Gradually, it became obvious that something serious happened when Mom fell. Initial X-rays discovered a small bleed on her brain. However, doctors could not determine if a small stroke caused her to fall, or if falling caused the bleeding. With bleeding stopped and no life threatening conditions, she was released from the neuro unit and admitted to the rehabilitation floor of the hospital.
"Rehabilitation" - a hopeful word. Mom would receive the care she needed to rehabilitate, get back on her feet, ambulate safely with her walker, be her old self again.
But that wasn't happening. Her words lacked her usual focus and humor. She often refused to try to walk or participate in therapy. She didn't care much about eating. It was almost pleasant to hear her complain about the coffee, revealing she was aware of her surroundings and wanted something better. Her sad, slow movements made me want to hit "resume play" to jump her back into action from this suspended state.
Her son, my husband, pleaded with her to comply with physical therapy so she could gain the strength and stability needed to go back to her apartment. We began to wonder if she was afraid to go back, to be on her own and subject to falling. The alternative wasn't much better, but we avoided talking about nursing homes. It seemed too threatening. Perhaps we were not ready to face that possibility either.
I ran out of things to talk about during visits. News about family, church or the weather got little response, except for an occasional sigh, or a despondent, "That's nice."
One evening, I took our Episcopal prayer book with me. Southern Baptist Mom bought it for us as a wedding present 30 years before. She joked then that, "It's a used one. I read it." I held my breath until she smiled and added, "There's scripture in there!"
As the brilliant orange sunset cast a candle-like glow through the west window in Mom's room, I began reading the ancient service of Compline. The rich text invited quiet reflection at the end of another long day of struggle and loneliness. Mom seemed to take to Compline from its opening: "The Lord Almighty grant us a peaceful night and a perfect end. Amen."
As the "officiant" I could choose from a variety of prayers and psalms. Mom's love of angels prompted my selection.
"Visit this place, O Lord, and drive far from it all snares of the enemy; let your holy angels dwell with us to preserve us in peace; and let your blessings be upon us always..."
It became an evening practice for us to pray together through Compline. So soothing it was to hear God's promises and invoke his presence to, "Tend the sick... Give rest to the weary, bless the dying, soothe the suffering, pity the afflicted, shield the joyous..."
Softly, she would say thank you and pat my hand before I left. Her gratitude was a blessing that still warms my heart.

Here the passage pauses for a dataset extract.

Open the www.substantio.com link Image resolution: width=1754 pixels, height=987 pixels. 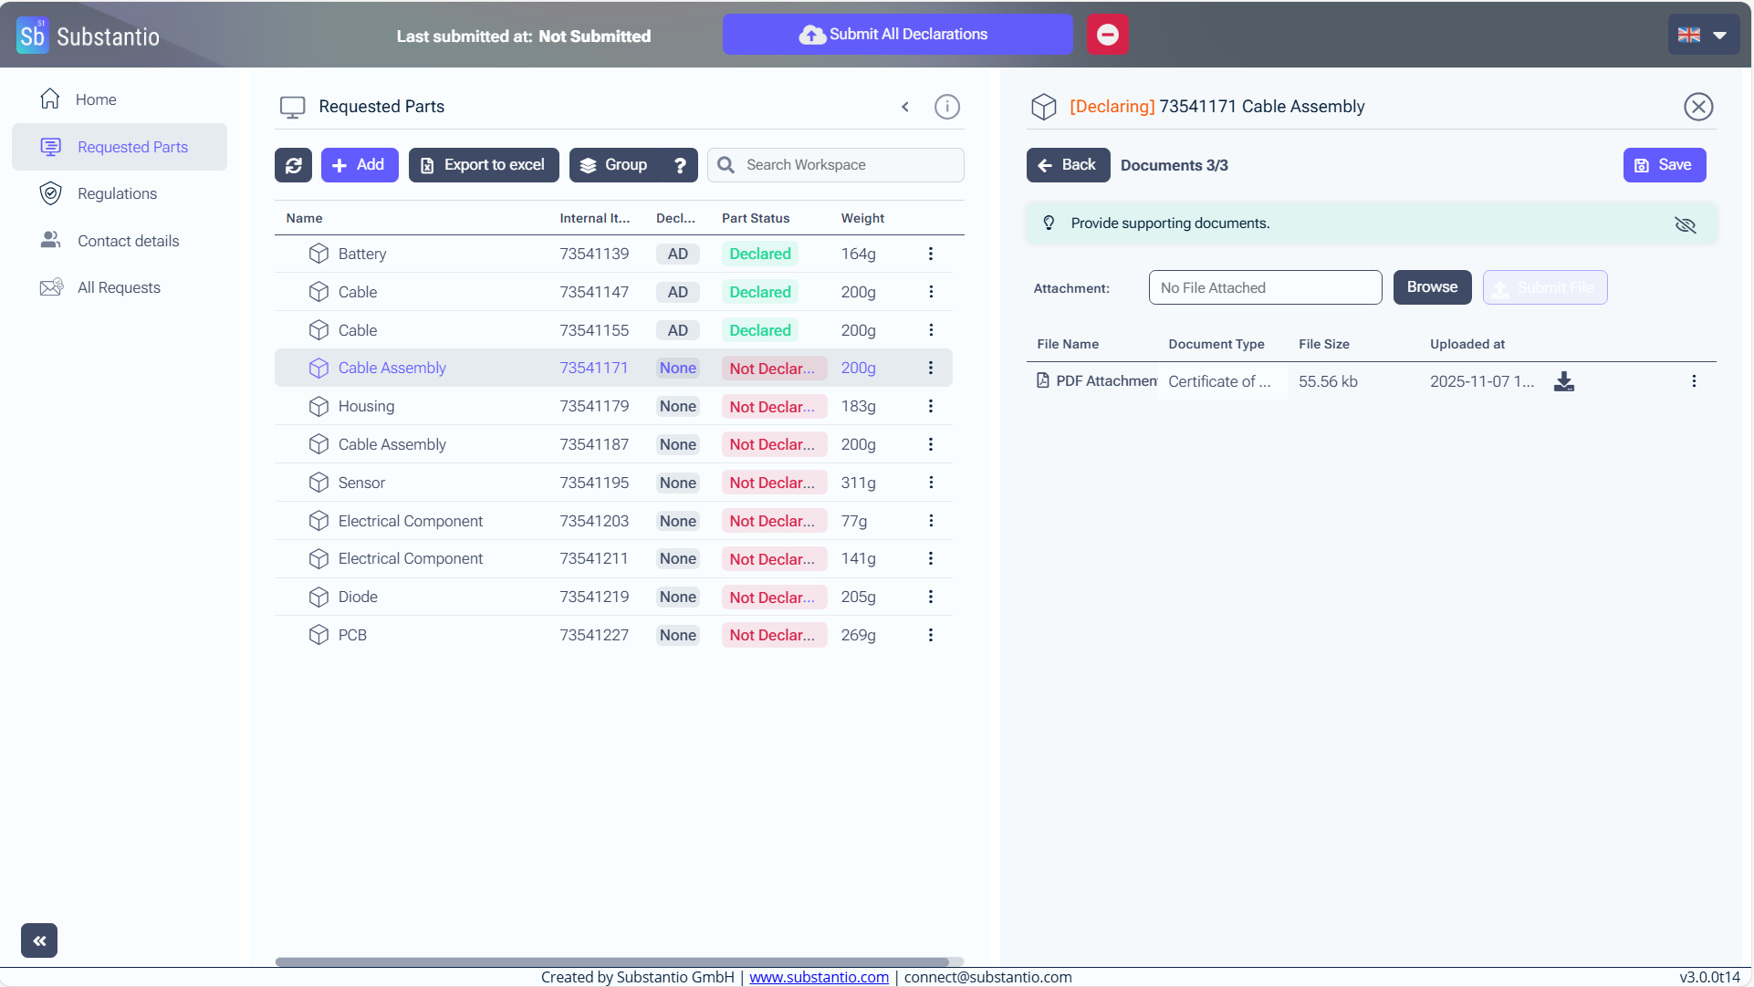coord(819,977)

I am grateful too for those evenings of worship together. They stretched on for more than a year - not every night, but many. Eventually I knew that her life on earth was ending. What a profound privilege it was to spend time so much time in prayer with Mom before she left this place forever.
The experience provided a glimpse into God's plan for us to be united to each other in Christ. Bound in human love is one thing. Even more glorious are lives wrapped in communion with each other in our Creator and Savior. This is the blessing of the church. May we lovingly seek that unity, desired for us by Christ, so that this closing prayer of Compline be granted: "The almighty and merciful Lord, Father, Son, and Holy Spirit, bless us and keep us. Amen."